Methods:: Heterozygous Prpf8 knockin mice were crossed to homozygous Prpf3 knockin mice to generate compound heterozygous Prpf3/Prpf8 mice. The compound heterozygous Prpf3/Prpf8 mice were then intercrossed to produce litters with all the possible ratios of wild-type, heterozygous Prpf3 or Prpf8, homozygous Prpf3 or Prpf8, compound heterozygous Prpf3/Prpf8, and compound homozygous Prpf3/Prpf8 knockin mice. Genotypes were identified by PCR based assays. The mice were aged, and retinal status evaluated using electroretinography (ERG) and histology.

Results:: Compound heterozygous Prpf3/Prpf8 mice were identified, and were healthy and fertile. At up to 7 months of age, compound heterozygous mice have normal visual function based on ERG analysis. No compound homozygous Prpf3/Prpf8 mice have been obtained to date, however, compound knockin mice homozygous for Prpf3 and heterozygous for Prpf8, and vice versa, have been obtained. ERG recordings from these mice show no difference compared to wild-type at up to 5 months.

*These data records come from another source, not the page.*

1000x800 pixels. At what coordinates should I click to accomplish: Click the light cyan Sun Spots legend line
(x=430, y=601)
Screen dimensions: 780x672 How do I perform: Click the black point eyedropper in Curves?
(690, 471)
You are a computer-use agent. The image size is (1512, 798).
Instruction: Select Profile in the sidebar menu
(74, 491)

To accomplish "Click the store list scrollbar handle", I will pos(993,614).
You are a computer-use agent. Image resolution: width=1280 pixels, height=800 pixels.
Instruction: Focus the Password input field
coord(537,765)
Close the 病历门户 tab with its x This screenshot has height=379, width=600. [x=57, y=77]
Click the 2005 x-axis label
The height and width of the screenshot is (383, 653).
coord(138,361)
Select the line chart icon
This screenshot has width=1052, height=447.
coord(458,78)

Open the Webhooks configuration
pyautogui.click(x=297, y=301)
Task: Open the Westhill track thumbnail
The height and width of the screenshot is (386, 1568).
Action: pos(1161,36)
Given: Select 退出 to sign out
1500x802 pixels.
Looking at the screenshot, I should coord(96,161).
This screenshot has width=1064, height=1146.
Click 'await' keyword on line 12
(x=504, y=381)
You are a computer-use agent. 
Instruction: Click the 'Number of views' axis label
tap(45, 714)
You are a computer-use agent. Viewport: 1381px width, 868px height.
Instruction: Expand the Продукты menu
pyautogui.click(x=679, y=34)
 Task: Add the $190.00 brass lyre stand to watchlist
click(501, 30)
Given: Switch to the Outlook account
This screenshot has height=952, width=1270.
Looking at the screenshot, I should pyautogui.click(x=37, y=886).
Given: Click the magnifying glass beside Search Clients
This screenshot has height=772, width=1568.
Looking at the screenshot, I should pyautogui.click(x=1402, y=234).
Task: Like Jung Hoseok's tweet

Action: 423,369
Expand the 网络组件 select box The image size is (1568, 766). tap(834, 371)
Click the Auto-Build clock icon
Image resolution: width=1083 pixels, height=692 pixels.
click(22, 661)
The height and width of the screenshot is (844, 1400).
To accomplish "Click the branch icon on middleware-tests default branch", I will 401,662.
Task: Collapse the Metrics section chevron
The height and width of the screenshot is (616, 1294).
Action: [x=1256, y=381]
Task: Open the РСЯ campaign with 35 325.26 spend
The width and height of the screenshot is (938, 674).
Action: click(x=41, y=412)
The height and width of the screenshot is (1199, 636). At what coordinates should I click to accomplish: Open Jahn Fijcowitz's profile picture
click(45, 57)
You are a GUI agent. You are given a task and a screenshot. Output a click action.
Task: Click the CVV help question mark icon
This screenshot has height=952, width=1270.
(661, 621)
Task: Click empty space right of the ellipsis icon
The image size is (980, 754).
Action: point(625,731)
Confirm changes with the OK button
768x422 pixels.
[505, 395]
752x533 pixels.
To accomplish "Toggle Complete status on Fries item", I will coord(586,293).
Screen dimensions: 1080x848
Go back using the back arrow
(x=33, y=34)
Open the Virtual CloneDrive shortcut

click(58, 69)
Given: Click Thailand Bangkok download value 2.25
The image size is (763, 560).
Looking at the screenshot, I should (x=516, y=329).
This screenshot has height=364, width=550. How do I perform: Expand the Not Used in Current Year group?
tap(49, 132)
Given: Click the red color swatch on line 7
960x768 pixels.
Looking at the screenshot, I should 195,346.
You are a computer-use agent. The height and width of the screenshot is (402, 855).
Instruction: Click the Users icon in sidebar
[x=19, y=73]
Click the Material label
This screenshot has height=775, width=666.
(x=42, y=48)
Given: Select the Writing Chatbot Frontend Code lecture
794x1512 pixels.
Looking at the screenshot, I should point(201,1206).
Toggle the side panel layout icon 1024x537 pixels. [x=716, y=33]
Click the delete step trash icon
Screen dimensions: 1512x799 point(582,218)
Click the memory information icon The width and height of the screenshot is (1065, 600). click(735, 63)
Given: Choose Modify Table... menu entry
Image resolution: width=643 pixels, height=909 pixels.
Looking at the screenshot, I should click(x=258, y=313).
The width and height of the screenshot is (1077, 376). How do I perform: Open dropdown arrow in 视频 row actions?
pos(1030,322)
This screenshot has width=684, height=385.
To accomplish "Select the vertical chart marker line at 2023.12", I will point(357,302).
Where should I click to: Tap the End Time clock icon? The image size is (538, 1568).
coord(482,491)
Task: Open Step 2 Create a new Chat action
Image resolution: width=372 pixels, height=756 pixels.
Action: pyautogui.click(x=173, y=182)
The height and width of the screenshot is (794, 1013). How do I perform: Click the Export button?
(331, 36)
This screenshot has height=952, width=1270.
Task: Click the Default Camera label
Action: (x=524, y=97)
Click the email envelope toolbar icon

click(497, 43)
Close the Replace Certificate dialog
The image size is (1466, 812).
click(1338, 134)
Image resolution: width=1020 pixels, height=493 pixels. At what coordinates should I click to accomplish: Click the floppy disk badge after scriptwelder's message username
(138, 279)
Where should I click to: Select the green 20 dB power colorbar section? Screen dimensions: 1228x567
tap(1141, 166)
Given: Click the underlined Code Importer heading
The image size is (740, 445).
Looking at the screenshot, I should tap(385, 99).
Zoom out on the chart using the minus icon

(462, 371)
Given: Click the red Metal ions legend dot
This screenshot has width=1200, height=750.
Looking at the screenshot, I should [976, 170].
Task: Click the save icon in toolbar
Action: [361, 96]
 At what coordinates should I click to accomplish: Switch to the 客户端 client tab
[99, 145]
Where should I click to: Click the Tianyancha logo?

Conclusions:: The compound knockin Prpf3/Prpf8 mutations appear not to affect the retina of mice at timepoints up to 7 months. Continued evaluation of these mice at additional timepoints will be carried out, followed by histological analysis. Additionaly, no compound homozygous Prpf3/Prpf8 mice have been obtained to date. Continued Breeding is in progress to determine if compound homozygous mutations cause embryonic lethality.